There are also people, who are on the face of it sane and adjusted, who defend such vigilantism, within the political establishment and outside of it. This is a direct consequence of the frenzied demolition of the Babri masjid by hooligans and the mass murder of Muslims in Gujarat, followed, it has to be said, by the equally psychopathic immolation of innocents in Godhra.
If Ayodhya has practically and politically desensitised large sections of the majority community, thereby doing it a huge disservice, its effect on the Muslim community has been no less deleterious. By promoting, or radically enhancing, a siege mentality within the minority community, it has promoted within it the influence of precisely those who should be marginalised: the fundamentalists who disseminate obscurantist versions of Islam with the sole aim of enhancing their ‘spiritual’, social and political hold on the community. The demolition of the Babri masjid and the post-Godhra riots have also helped radicalise Muslim youth, making it literally a no-win outcome.
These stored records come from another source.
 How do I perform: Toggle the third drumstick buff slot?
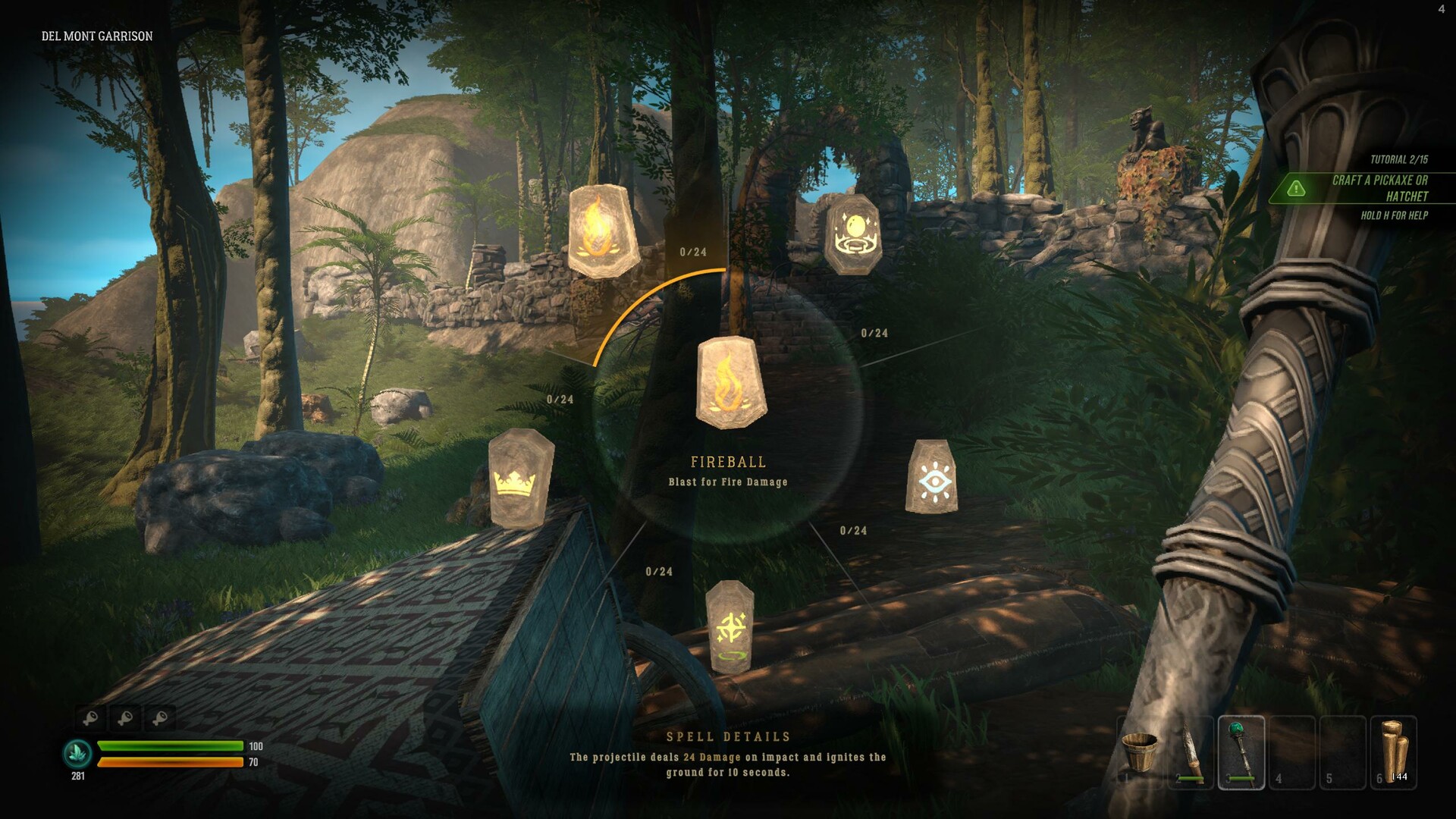[x=162, y=717]
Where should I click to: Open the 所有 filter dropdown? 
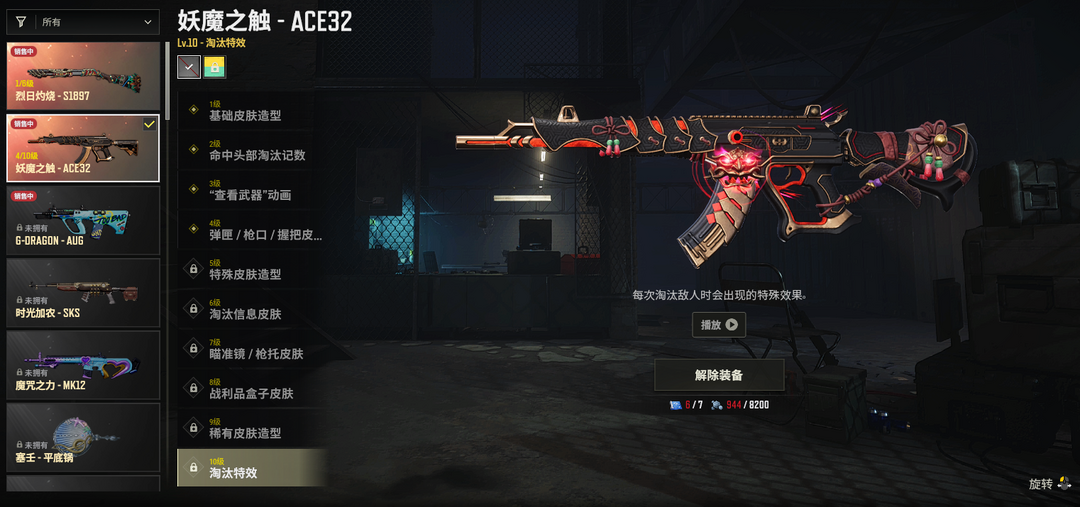click(83, 21)
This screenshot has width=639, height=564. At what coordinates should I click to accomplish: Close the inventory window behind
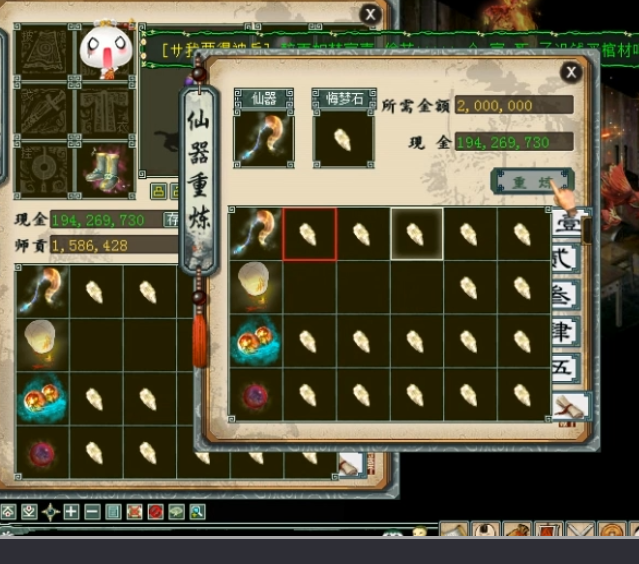click(371, 14)
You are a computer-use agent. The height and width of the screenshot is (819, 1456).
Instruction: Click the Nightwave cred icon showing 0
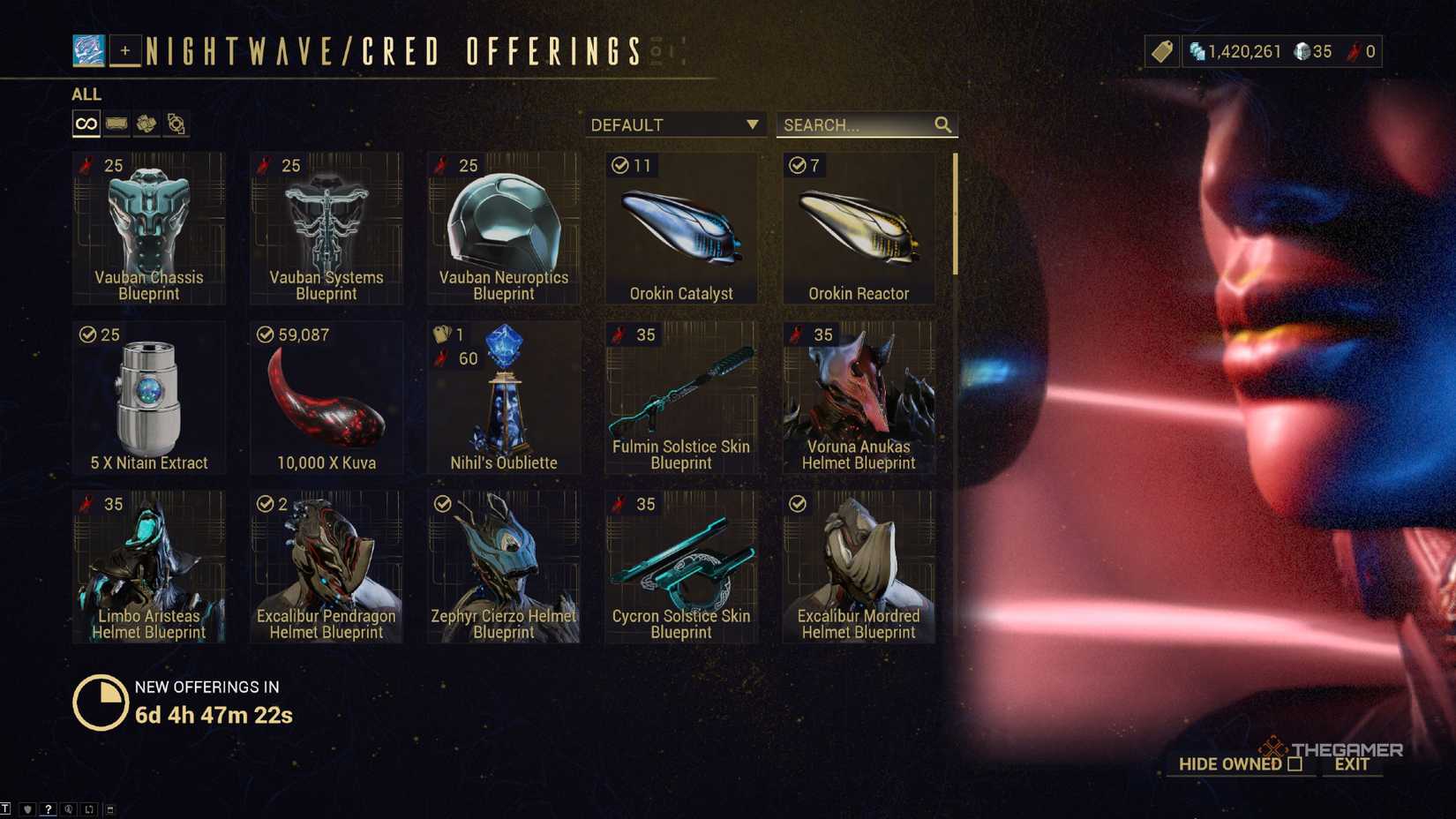[x=1352, y=51]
As the citizens go about their daily lives they can barely escape the shadow of Ayodhya. For the faithful, of all religions, who do not want to allow politicians to hijack their belief, there is now the understanding that they have been deprived of the choice of being faithful and sane, not communal. And the agnostics and atheists can only look on in dismay as they see India take several sharp turns towards theocracy.
The author is an independent journalist and researcher. The views are personal.